MP3-Man During my senior year of college, I was on a team of three students who designed and built an MP3 player with a Texas Instruments DSP development kit. The development board included a TMS320C31 DSP processor, and a very small amount of RAM. Harware modules designed by the team include a stereo 16-bit D/A converter and output amplifier, interfaced though the DSP serial port; a high-speed ISA serial transmitter card for a PC, which streamed compressed MPEG layer 3 data to the player; and a 128 kilobyte RAM expansion board for the processor. I translated source code for a public domain MP3 player from C into 'C30 assembly language, and heavily optimized the code to achieve real-time decoding speed on the slow 25MHz chip.

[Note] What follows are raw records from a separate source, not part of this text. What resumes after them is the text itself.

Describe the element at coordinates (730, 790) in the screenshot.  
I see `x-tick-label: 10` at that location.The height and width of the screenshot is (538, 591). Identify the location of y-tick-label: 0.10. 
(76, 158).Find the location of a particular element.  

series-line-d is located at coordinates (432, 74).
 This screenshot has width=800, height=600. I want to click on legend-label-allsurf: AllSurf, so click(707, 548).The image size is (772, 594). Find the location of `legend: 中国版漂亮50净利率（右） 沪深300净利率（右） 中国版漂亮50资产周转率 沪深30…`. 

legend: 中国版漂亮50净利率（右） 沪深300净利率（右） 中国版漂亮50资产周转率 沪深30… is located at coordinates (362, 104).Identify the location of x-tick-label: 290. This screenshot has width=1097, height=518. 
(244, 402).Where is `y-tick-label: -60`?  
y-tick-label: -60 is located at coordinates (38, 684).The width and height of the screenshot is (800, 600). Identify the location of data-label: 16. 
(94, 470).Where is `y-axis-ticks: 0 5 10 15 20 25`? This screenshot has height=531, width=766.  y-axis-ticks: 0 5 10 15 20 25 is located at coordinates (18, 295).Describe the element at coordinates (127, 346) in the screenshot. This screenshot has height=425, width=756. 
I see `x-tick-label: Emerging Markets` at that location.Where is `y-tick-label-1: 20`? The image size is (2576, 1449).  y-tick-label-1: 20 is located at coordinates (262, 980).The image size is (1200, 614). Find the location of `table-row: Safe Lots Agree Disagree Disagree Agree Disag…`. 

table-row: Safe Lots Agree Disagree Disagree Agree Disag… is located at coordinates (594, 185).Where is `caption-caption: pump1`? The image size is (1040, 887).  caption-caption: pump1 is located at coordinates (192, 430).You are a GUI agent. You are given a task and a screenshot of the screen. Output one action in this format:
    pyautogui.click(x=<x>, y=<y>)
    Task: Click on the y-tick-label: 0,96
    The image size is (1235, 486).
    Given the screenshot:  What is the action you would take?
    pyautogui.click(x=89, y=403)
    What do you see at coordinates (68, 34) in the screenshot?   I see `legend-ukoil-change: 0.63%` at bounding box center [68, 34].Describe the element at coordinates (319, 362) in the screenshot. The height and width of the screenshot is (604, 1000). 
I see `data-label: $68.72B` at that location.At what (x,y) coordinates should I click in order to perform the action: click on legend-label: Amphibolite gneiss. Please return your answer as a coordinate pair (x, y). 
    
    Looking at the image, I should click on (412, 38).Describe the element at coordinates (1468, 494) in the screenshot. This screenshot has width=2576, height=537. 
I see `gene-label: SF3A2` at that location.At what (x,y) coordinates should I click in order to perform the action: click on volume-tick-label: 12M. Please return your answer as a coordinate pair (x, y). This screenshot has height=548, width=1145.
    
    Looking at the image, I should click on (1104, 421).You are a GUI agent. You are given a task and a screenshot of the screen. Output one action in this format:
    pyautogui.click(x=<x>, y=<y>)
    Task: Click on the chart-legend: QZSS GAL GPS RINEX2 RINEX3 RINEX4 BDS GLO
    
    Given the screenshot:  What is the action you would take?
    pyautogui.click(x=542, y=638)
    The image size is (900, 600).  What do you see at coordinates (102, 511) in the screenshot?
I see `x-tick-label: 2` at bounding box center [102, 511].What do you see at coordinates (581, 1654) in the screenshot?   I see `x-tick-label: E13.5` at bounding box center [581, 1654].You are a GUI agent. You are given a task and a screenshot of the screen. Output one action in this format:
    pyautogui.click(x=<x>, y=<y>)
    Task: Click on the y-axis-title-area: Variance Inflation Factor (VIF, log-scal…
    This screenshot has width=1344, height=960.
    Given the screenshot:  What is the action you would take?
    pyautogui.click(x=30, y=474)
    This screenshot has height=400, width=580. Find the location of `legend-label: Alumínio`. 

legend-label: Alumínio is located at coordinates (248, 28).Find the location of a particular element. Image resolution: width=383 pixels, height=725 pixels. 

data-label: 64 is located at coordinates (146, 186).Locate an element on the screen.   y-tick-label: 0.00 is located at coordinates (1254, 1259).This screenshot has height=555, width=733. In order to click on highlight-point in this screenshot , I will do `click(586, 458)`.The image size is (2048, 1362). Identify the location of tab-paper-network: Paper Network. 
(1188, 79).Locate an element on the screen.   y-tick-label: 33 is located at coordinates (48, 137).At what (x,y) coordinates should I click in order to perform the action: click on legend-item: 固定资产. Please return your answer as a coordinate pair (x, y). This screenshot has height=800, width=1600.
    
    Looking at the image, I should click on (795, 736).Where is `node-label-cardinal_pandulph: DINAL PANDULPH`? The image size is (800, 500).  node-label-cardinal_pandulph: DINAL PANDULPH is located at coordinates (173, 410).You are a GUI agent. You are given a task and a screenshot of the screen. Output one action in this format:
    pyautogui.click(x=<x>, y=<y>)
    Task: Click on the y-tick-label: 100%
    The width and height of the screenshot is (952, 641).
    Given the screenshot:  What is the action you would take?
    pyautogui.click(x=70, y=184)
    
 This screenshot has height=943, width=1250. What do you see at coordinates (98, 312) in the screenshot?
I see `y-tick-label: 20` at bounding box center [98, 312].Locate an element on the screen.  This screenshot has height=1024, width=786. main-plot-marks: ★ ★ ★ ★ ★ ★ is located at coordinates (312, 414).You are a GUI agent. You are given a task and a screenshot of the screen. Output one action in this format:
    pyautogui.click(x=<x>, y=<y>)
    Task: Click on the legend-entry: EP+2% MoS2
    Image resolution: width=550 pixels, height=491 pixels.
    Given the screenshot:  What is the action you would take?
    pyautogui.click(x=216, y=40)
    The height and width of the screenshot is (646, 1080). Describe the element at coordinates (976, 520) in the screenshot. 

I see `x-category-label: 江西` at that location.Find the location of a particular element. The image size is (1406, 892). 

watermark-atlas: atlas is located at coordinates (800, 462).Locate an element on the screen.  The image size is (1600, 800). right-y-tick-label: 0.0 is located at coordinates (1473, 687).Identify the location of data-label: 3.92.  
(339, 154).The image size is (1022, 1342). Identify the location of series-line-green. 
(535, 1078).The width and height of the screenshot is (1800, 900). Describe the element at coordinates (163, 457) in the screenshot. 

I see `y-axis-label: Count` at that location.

FA Sound Card As my first project with real digital logic interfacing, I designed a 16-bit sound card during study hall in high school. I soon purchased the necessary parts and built the board. After several days of debugging, I got both the mono 16-bit A/D input and stereo 16-bit D/A outputs working. I wrote a couple of small programs to loop audio signals from the input to the outputs, add simple echo effects, etc. Eventually I went so far as to write a tiny driver for a fantastic sample-based music playing program for DOS called ModPlay. The driver had to fit in 64 or so bytes, and I had to manually type the hexadecimal machine code in an ASCII configuration file. It sounded great.
Checkbook A long time ago, I wrote a checkbook balancing utility in DOS which categorizes transactions and generates user-configurable data reports. It was originally custom written for Edgewood Animal Hospital, but I continue to use it personally to this day. Recently I fixed its Y2K bugs to make the software compatible with the new millenium.